**EXERCISE GOAL:** Please write out the data below once more, exactly as it stands.
Segment Start: EXERCISE DATA
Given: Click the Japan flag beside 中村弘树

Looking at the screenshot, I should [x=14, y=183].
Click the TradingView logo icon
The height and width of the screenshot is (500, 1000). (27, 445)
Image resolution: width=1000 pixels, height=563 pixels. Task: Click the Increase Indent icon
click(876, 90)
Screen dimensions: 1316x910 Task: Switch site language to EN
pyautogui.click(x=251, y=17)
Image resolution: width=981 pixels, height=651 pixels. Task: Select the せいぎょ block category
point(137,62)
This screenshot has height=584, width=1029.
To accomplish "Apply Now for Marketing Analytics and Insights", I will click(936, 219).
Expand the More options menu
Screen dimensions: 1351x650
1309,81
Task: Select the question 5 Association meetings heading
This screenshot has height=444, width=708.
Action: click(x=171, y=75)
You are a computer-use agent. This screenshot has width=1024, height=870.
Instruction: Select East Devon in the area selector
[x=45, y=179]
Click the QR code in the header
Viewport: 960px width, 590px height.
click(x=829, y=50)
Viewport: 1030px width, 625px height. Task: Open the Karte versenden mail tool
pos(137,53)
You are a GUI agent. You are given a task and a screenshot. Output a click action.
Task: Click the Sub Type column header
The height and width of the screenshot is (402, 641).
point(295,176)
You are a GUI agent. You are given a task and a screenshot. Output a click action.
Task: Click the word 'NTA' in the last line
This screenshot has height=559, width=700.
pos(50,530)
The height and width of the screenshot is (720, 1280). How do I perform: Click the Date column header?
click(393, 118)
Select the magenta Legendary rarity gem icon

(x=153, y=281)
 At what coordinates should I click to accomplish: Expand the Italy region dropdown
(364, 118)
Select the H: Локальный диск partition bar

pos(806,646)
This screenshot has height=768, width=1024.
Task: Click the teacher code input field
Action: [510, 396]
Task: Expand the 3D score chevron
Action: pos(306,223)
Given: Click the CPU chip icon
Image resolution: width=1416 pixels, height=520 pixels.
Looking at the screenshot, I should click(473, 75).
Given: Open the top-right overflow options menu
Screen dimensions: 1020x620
Segment End: EXERCISE DATA
**ANSWER TO THIS TASK:**
Given: Click the Japan flag beside 中村弘树

Looking at the screenshot, I should [x=14, y=183].
Click the TradingView logo icon
The height and width of the screenshot is (500, 1000). (27, 445)
Image resolution: width=1000 pixels, height=563 pixels. Task: Click the Increase Indent icon
click(876, 90)
Screen dimensions: 1316x910 Task: Switch site language to EN
pyautogui.click(x=251, y=17)
Image resolution: width=981 pixels, height=651 pixels. Task: Select the せいぎょ block category
point(137,62)
This screenshot has height=584, width=1029.
To accomplish "Apply Now for Marketing Analytics and Insights", I will click(936, 219).
Expand the More options menu
Screen dimensions: 1351x650
1309,81
Task: Select the question 5 Association meetings heading
This screenshot has height=444, width=708.
Action: click(x=171, y=75)
You are a computer-use agent. This screenshot has width=1024, height=870.
Instruction: Select East Devon in the area selector
[x=45, y=179]
Click the QR code in the header
Viewport: 960px width, 590px height.
click(x=829, y=50)
Viewport: 1030px width, 625px height. Task: Open the Karte versenden mail tool
pos(137,53)
You are a GUI agent. You are given a task and a screenshot. Output a click action.
Task: Click the Sub Type column header
The height and width of the screenshot is (402, 641).
point(295,176)
You are a GUI agent. You are given a task and a screenshot. Output a click action.
Task: Click the word 'NTA' in the last line
This screenshot has height=559, width=700.
pos(50,530)
The height and width of the screenshot is (720, 1280). How do I perform: Click the Date column header?
click(393, 118)
Select the magenta Legendary rarity gem icon

(x=153, y=281)
 At what coordinates should I click to accomplish: Expand the Italy region dropdown
(364, 118)
Select the H: Локальный диск partition bar

pos(806,646)
This screenshot has height=768, width=1024.
Task: Click the teacher code input field
Action: [510, 396]
Task: Expand the 3D score chevron
Action: pos(306,223)
Given: Click the CPU chip icon
Image resolution: width=1416 pixels, height=520 pixels.
Looking at the screenshot, I should click(473, 75).
Given: Open the top-right overflow options menu
Screen dimensions: 1020x620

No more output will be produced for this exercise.